Exercise objective:
Search the records for lines that contain the word "status". Copy them all.

=-=-=

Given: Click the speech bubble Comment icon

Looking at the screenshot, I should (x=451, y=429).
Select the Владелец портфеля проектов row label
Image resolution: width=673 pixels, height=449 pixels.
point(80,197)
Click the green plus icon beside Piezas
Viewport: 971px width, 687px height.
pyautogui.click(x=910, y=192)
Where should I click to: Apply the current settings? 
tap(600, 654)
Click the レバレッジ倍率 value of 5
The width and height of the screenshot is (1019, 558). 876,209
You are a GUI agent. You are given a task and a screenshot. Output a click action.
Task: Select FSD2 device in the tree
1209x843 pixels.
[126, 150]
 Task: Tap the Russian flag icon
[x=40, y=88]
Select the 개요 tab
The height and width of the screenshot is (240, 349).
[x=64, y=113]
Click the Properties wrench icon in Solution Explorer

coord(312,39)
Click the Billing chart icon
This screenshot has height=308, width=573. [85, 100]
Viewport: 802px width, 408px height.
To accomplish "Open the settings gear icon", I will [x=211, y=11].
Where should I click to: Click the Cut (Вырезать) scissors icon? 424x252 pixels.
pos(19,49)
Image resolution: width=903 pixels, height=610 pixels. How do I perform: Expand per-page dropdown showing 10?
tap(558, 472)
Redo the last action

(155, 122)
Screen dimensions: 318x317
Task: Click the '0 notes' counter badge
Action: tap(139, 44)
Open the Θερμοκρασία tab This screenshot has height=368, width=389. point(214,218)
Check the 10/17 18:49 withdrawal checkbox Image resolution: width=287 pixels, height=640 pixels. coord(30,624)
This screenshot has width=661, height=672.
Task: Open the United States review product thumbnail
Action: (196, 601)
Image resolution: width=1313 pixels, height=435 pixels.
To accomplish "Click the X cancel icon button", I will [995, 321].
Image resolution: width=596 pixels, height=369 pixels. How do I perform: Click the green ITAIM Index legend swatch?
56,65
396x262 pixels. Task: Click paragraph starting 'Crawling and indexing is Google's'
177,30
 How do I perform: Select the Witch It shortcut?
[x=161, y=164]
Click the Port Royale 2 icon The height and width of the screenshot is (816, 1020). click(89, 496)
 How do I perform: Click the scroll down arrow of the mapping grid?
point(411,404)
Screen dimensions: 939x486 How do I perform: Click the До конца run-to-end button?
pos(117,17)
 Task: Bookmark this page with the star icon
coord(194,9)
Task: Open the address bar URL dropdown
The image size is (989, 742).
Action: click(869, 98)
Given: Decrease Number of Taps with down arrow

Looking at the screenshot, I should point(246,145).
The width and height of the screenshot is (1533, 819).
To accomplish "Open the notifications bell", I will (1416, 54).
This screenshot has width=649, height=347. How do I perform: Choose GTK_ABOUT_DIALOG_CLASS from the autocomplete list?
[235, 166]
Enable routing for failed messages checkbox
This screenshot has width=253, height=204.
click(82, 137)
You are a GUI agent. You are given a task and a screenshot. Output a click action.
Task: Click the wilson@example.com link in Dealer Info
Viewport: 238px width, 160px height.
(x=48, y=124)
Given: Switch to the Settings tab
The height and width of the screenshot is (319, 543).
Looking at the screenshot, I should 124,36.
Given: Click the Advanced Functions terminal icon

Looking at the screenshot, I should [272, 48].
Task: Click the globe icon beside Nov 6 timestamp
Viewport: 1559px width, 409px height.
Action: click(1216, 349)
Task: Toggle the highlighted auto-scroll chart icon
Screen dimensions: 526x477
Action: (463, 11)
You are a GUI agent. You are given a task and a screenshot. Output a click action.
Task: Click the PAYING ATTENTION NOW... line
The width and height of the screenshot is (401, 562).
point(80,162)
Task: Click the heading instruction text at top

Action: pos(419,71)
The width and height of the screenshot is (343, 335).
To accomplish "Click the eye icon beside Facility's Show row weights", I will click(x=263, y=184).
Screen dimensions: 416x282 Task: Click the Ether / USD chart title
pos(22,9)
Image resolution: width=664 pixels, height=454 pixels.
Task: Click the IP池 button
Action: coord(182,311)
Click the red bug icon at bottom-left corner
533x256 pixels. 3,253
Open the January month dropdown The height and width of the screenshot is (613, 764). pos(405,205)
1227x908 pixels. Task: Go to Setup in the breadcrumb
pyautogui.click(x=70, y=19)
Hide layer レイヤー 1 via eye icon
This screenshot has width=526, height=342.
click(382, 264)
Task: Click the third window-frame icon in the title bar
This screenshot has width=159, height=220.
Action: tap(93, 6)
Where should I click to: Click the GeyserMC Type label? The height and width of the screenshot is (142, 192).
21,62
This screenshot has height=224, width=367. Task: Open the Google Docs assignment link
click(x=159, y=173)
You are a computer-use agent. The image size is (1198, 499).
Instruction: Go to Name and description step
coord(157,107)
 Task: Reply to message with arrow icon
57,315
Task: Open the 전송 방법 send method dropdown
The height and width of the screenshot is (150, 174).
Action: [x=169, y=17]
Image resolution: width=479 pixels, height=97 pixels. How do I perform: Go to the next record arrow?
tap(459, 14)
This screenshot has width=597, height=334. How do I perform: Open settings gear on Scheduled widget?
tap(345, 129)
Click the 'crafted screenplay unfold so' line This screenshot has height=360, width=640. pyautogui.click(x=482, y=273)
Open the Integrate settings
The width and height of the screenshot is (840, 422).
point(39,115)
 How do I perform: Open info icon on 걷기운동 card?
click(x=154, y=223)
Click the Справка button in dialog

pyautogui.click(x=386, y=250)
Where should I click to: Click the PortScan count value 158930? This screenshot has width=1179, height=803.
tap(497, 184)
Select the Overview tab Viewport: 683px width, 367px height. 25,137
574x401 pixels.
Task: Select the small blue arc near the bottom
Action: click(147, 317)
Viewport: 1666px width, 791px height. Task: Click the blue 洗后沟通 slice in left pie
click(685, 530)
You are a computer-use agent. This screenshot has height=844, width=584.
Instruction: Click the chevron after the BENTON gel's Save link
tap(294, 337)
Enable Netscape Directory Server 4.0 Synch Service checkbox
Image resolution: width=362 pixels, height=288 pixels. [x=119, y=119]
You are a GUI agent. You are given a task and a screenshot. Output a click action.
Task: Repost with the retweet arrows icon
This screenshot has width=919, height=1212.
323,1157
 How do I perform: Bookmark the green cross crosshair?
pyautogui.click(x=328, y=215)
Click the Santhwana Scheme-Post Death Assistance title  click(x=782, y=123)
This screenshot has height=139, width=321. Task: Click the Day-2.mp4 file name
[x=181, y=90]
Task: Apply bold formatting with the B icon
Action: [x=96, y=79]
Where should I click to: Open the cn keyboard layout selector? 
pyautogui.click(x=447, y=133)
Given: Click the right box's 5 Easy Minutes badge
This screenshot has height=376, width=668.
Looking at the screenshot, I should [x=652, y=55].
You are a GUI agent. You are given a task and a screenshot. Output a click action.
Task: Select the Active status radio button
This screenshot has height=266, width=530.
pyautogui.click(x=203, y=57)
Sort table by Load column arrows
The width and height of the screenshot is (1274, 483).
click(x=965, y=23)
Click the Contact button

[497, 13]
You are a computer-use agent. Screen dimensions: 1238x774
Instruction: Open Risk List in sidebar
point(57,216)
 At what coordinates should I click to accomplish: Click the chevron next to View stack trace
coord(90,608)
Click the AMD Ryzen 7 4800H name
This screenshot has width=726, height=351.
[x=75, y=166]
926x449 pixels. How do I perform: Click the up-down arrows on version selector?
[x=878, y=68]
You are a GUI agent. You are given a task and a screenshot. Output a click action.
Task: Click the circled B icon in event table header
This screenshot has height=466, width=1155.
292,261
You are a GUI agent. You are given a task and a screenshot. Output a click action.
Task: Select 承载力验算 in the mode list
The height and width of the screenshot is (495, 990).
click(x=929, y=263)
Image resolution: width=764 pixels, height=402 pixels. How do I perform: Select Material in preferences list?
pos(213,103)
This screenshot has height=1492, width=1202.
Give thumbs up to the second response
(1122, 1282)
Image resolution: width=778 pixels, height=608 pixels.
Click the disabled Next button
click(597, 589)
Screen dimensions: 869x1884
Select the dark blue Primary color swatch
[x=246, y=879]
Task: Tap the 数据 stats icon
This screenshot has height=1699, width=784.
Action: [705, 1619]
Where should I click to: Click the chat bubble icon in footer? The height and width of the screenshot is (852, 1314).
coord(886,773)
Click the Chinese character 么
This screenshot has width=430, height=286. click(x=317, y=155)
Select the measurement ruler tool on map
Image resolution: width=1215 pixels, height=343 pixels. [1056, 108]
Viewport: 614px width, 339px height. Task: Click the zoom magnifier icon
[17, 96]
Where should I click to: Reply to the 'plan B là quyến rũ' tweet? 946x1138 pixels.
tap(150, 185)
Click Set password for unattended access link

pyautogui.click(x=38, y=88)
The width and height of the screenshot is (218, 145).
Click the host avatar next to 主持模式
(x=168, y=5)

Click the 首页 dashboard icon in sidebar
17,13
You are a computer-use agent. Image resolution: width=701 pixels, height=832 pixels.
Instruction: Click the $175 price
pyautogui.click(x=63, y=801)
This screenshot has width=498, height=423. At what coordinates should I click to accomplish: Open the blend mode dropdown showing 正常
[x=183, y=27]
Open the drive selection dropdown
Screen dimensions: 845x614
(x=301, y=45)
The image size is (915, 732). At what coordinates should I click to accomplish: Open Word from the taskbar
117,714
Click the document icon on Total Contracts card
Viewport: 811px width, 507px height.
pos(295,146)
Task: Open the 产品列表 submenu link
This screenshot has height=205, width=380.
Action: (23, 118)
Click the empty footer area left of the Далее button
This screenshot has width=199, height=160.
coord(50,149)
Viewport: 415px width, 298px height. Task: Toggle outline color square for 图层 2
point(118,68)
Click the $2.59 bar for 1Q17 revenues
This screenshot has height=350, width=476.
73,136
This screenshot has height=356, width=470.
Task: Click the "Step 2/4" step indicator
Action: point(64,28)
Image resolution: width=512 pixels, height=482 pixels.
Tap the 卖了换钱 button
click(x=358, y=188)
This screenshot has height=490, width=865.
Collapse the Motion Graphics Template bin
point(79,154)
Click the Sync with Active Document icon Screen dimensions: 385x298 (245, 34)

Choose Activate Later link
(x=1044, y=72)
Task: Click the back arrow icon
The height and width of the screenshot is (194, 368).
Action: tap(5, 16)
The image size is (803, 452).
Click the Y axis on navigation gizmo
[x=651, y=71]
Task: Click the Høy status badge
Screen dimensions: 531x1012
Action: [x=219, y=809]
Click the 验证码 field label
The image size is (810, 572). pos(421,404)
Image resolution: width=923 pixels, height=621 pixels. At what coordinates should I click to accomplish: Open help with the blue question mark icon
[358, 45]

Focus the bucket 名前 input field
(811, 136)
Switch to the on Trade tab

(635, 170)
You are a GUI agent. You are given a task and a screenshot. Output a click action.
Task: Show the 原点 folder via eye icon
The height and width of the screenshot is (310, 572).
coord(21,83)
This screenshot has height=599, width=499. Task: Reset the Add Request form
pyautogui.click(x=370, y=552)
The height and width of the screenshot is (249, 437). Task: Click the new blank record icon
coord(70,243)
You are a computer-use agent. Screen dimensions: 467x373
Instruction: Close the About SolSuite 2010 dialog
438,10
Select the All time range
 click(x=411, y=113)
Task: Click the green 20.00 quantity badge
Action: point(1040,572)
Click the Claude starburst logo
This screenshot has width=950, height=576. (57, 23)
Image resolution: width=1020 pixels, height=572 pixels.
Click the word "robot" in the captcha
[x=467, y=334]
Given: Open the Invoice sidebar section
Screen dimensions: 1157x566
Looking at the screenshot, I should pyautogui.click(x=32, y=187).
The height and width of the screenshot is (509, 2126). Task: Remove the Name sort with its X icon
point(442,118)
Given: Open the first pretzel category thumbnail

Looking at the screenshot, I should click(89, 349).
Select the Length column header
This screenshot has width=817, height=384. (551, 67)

=-=-=

Your response:
Task: Select the Active status radio button
Task: Click the Høy status badge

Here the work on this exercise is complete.